Они выпили и замолчали.
— Ты знаешь, Аркаша, хорошо ощущать жизнь во всех жилах, во всех нервах, до мозга костей!..
— Ещё лучше ощущать деньги! — с усмешкой говорил Аркадий.
— Ну, ты… Впрочем, деньги — вещь весёлая… Скверно, что у нас низкие оклады. Не хватает на жизнь, на настоящую жизнь!.. Приходится сердить дядюшку…
— Моя maman тоже стала скупа… «Аркаша, — говорит она часто мне, — я не виновата, что революция. Революция подорвала моё благосостояние — бумаги пали».
— Это правда!.. Эта революция отозвалась и на нас: дядя тоже сделался скупым и ворчливым.
— Саша, оставь! — со складкой на лбу серьёзно оборвал его Аркадий. — Мы с тобой меньше всех имеем право сердиться на революцию… Ну, да не будем об этом говорить! Выпьем!..
И они снова выпили, точно ожидая новых настроений и иных ощущений.

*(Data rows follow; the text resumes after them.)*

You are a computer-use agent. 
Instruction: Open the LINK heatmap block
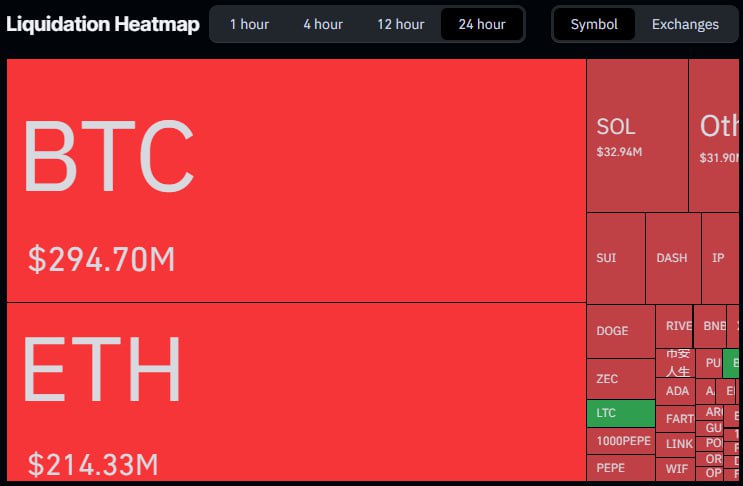click(x=679, y=444)
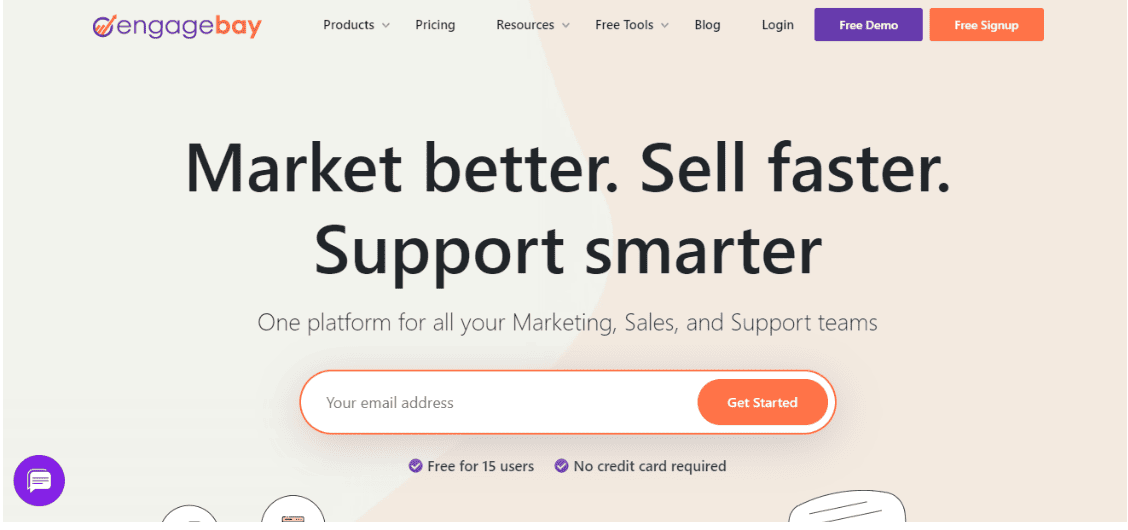
Task: Select the Free Tools menu label
Action: point(624,25)
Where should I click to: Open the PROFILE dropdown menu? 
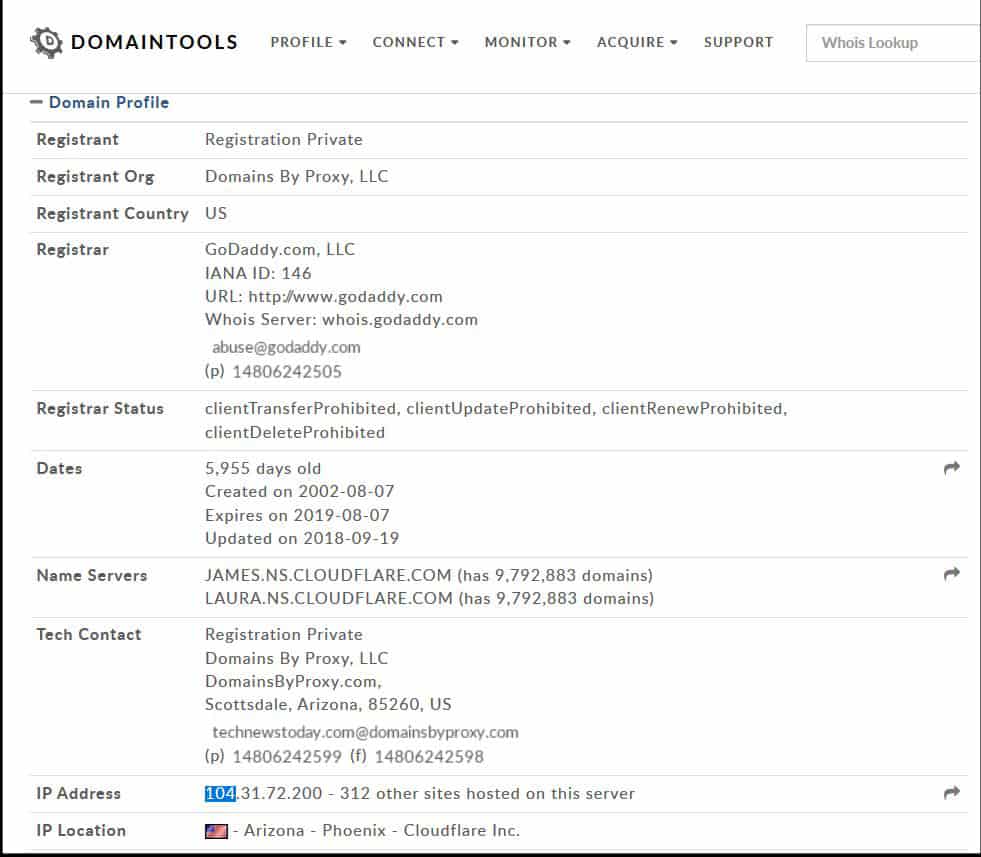tap(308, 42)
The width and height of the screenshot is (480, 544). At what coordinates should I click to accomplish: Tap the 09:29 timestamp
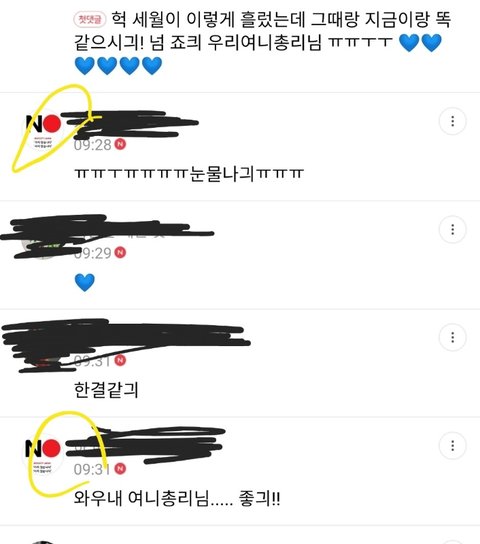[93, 253]
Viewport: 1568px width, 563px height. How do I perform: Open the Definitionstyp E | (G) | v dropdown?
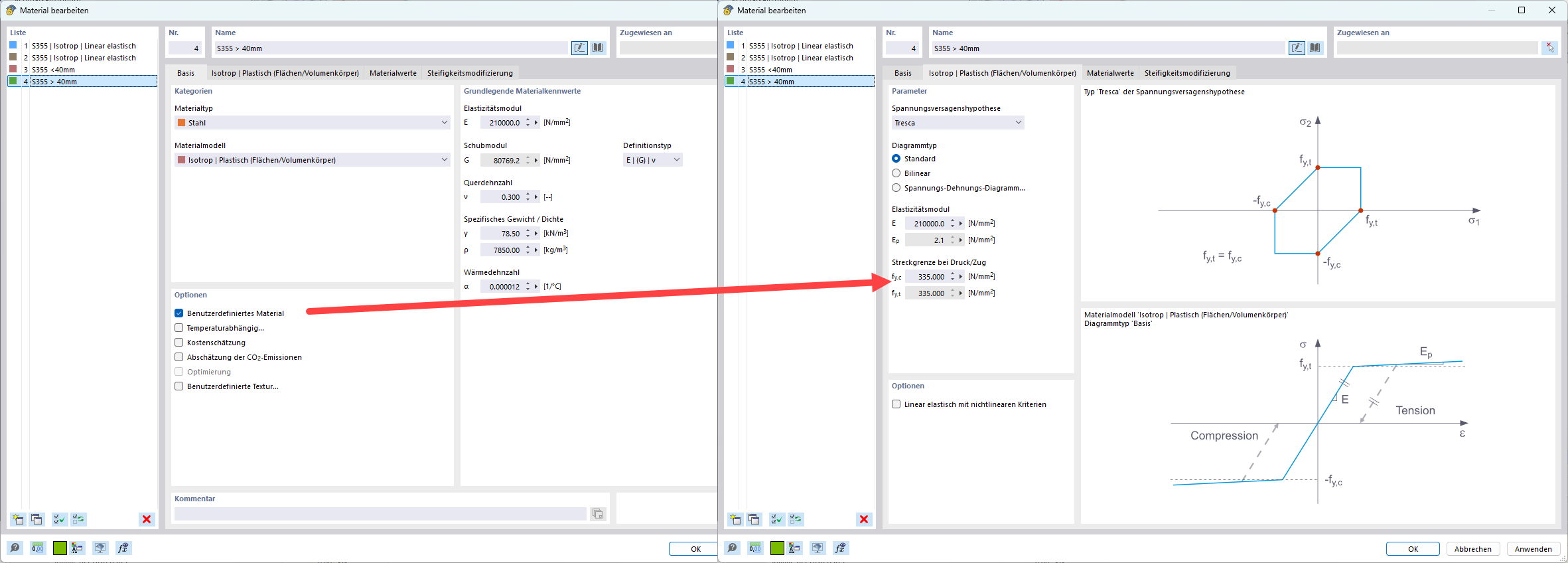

— Ты правду говоришь, что мы… бредём… в хвосте жизни, — икая говорил Казимиров. — Но я не хочу быть в хвосте жизни! Не… хочу!..
— А всё же останешься!..
— Не останусь! Ни за что!..
Они чокались, пили и опять ожидали новых настроений и иных ощущений.
— Я — живой человек и хочу жить! — выпив стакан сельтерской, говорил Казимиров. — А для этого я должен быть богатым! И я буду богатым! Буду!.. Чёрт с нею, женюсь на богатой старухе, но буду богатым!.. Взломаю кассу, буду альфонсом, украду, убью кого-нибудь, но буду богатым! Я хочу жить!.. Я жить хочу!..
Аркадий внимательно смотрел в осоловевшие глаза собеседника, и ему было противно слушать хвастовство друга. Он был уверен, что Казимиров никогда не будет богатым, у него не хватит решимости взломать кассу или убить кого-нибудь. «Такая ветошь не устроит своей жизни, — думал он о своём друге. — Он даже и гадости-то большой не сделает. Так, как мокрая тряпка прилипнет, обмотается, а чуть тряхни — и спадёт!..»
Они снова чокались, пили и всё ждали новых настроений и иных ощущений.
— Вон, Блудов тоже хотел разбогатеть, собирался жениться и не успел… Не успел даже закончить месячной ведомости на «чужие» деньги, — с глубокой иронией в голосе говорил Аркадий.
— К чёрту эти разговоры!.. К чёрту!.. — выкрикнул Казимиров, и голос его, пьяный и резкий, настолько сильно выделился из общего гула голосов, что публика обратила на него внимание.
— Я жить хочу!.. Слышишь, Аркаша!.. «Жизнью пользуйся, живущий»… Понимаешь, Аркаша, «жизнью пользуйся, живущий»… А о смерти и о Блудове нечего говорить!.. Ух, как жаль, что нет денег… Перепил бы я всех, кто тут сидит!.. Перецеловал бы всех этих дам!.. Чёрт бы их побрал!.. Канашки мои, раскрасавицы… милые мои козочки… козявочки…
Он говорил несвязно, таращил глаза и склонялся к плечу Аркадия.
— Саша, ты пьян?.. Это скверно! Идём на воздух!..
Аркадий подозвал лакея, рассчитался и, взяв Казимирова под руку, вывел его в вестибюль.
Сидя на извозчике, Казимиров болтал головой и выкрикивал:
— Я жить хочу, Аркаша!.. Друг мой, я жить хочу!..
Старик-швейцар довёл Казимирова до площадки, на которую выходила дверь из его квартиры. В прихожей его встретил брат-гимназист. Стараясь не разбудить матери, юноша провёл брата в его комнату, раздел и уложил в постель.
Окончательно опьяневший Казимиров чувствовал, что кровать вместе с ним носится по воздуху и то падает в пропасть, то вдруг поднимается, стремительно двигается в сторону и крутится, крутится. Его охватывает холодом и обдаёт жаром. В груди чувствуется боль, горло что-то душит… Вот его охватывает страх, и слышится пение, тягучее, монотонное как тогда, когда хоронили Блудова. Глаза слепит свет большого зала. Цыганская песня, вольная и громкая, проносится над ним… Над головою склоняется жгучая брюнетка. Он ощущает мягкий и нежный бархат её платья. Белое, выхоленное, продушенное тело ощущает он всем своим существом.
И опять кружится и несётся вместе с ним помятая неопрятная постель.